*** Supplied records Section Begins ***
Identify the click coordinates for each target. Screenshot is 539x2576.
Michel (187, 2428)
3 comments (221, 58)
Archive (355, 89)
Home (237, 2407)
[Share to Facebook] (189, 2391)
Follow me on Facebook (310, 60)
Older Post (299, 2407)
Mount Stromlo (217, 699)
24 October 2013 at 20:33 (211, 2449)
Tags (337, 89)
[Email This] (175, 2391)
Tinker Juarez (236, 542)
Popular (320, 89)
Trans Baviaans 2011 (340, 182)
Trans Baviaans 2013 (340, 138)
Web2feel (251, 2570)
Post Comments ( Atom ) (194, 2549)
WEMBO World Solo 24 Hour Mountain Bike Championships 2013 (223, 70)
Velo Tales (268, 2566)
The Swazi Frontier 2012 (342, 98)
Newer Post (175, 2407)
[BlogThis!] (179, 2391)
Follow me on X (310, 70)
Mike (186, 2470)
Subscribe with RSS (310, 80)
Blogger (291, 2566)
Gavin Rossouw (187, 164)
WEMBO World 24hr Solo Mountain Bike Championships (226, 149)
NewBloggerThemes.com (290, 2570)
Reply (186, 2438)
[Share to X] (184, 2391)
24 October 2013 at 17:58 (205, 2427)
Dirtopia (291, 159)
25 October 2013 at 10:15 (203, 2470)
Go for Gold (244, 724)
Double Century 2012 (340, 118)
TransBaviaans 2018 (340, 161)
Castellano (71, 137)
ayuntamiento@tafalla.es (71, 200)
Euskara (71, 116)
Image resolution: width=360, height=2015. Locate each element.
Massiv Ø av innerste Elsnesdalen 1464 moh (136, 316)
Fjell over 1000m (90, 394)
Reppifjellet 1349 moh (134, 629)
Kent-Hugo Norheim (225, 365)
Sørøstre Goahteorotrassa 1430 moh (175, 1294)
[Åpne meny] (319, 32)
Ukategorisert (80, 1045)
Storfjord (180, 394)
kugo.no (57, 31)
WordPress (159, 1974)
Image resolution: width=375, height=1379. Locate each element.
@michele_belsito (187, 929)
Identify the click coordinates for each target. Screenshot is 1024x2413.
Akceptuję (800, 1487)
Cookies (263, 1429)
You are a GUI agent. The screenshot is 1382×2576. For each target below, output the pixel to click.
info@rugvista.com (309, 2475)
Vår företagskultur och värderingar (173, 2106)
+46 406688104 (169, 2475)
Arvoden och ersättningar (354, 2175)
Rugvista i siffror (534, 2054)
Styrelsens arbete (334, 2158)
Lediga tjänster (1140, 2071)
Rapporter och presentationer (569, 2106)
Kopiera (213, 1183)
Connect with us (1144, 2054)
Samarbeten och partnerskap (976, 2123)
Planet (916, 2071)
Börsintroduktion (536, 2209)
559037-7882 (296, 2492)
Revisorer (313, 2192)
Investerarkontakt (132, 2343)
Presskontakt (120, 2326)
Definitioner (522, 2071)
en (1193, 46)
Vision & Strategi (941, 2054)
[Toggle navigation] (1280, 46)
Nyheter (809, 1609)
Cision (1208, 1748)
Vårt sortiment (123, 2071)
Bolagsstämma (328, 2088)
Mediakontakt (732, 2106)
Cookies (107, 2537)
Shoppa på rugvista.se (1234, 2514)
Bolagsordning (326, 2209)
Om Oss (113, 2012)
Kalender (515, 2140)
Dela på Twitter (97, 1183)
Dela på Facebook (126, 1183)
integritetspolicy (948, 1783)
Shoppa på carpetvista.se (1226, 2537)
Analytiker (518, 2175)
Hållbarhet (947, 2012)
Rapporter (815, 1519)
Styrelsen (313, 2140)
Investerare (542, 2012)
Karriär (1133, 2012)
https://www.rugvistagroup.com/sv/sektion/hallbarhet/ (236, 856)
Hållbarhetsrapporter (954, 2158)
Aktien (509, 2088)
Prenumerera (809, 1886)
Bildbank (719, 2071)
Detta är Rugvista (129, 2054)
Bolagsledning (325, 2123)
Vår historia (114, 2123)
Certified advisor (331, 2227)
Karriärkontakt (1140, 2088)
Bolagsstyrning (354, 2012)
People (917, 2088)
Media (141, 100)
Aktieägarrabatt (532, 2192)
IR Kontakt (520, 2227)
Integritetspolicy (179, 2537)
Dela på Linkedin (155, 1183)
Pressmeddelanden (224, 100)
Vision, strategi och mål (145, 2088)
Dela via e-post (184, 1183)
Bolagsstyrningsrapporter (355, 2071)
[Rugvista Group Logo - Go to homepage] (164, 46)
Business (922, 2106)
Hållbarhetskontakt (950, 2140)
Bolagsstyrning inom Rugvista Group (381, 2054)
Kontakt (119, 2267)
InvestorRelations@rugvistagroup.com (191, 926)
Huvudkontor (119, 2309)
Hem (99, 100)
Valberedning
*** Supplied records Section Ends ***
• Exercise goal: Could you reproduce exactly the lines of the entries above, from the one with "Post Comments ( Atom ) (194, 2549)" through the one with "Mike (186, 2470)", and nothing else?

• Written response:
Post Comments ( Atom ) (194, 2549)
WEMBO World Solo 24 Hour Mountain Bike Championships 2013 (223, 70)
Velo Tales (268, 2566)
The Swazi Frontier 2012 (342, 98)
Newer Post (175, 2407)
[BlogThis!] (179, 2391)
Follow me on X (310, 70)
Mike (186, 2470)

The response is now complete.